►

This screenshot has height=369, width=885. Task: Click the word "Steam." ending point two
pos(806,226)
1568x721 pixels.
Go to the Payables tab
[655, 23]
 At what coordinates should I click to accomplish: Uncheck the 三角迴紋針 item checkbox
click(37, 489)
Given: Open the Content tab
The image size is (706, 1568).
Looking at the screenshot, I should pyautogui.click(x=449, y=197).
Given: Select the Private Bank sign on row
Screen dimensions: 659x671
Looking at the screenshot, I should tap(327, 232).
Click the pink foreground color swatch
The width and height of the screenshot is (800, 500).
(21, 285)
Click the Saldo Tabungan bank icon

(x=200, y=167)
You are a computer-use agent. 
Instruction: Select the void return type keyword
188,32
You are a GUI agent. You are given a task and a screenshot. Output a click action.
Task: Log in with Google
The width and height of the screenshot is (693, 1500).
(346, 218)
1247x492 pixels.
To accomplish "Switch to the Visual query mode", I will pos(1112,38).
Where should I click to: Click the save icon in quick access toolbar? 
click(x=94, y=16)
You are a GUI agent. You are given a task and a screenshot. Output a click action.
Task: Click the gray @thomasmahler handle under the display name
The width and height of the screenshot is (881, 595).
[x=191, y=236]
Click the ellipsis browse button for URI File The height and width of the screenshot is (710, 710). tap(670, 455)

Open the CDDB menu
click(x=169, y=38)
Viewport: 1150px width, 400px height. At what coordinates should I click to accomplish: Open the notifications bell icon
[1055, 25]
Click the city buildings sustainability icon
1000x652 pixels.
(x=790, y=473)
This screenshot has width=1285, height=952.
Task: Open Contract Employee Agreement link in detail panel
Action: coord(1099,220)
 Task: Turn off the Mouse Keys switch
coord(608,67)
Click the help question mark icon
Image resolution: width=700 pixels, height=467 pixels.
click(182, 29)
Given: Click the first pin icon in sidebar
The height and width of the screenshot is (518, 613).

◄

Output all of the material exactly as written.

-- Finished exercise --
This screenshot has height=369, width=885. Task: Click the word "Steam." ending point two
pos(806,226)
1568x721 pixels.
Go to the Payables tab
[655, 23]
 At what coordinates should I click to accomplish: Uncheck the 三角迴紋針 item checkbox
click(37, 489)
Given: Open the Content tab
The image size is (706, 1568).
Looking at the screenshot, I should pyautogui.click(x=449, y=197).
Given: Select the Private Bank sign on row
Screen dimensions: 659x671
Looking at the screenshot, I should tap(327, 232).
Click the pink foreground color swatch
The width and height of the screenshot is (800, 500).
(21, 285)
Click the Saldo Tabungan bank icon

(x=200, y=167)
You are a computer-use agent. 
Instruction: Select the void return type keyword
188,32
You are a GUI agent. You are given a task and a screenshot. Output a click action.
Task: Log in with Google
The width and height of the screenshot is (693, 1500).
(346, 218)
1247x492 pixels.
To accomplish "Switch to the Visual query mode", I will pos(1112,38).
Where should I click to: Click the save icon in quick access toolbar? 
click(x=94, y=16)
You are a GUI agent. You are given a task and a screenshot. Output a click action.
Task: Click the gray @thomasmahler handle under the display name
The width and height of the screenshot is (881, 595).
[x=191, y=236]
Click the ellipsis browse button for URI File The height and width of the screenshot is (710, 710). tap(670, 455)

Open the CDDB menu
click(x=169, y=38)
Viewport: 1150px width, 400px height. At what coordinates should I click to accomplish: Open the notifications bell icon
[1055, 25]
Click the city buildings sustainability icon
1000x652 pixels.
(x=790, y=473)
This screenshot has width=1285, height=952.
Task: Open Contract Employee Agreement link in detail panel
Action: coord(1099,220)
 Task: Turn off the Mouse Keys switch
coord(608,67)
Click the help question mark icon
Image resolution: width=700 pixels, height=467 pixels.
click(182, 29)
Given: Click the first pin icon in sidebar
The height and width of the screenshot is (518, 613).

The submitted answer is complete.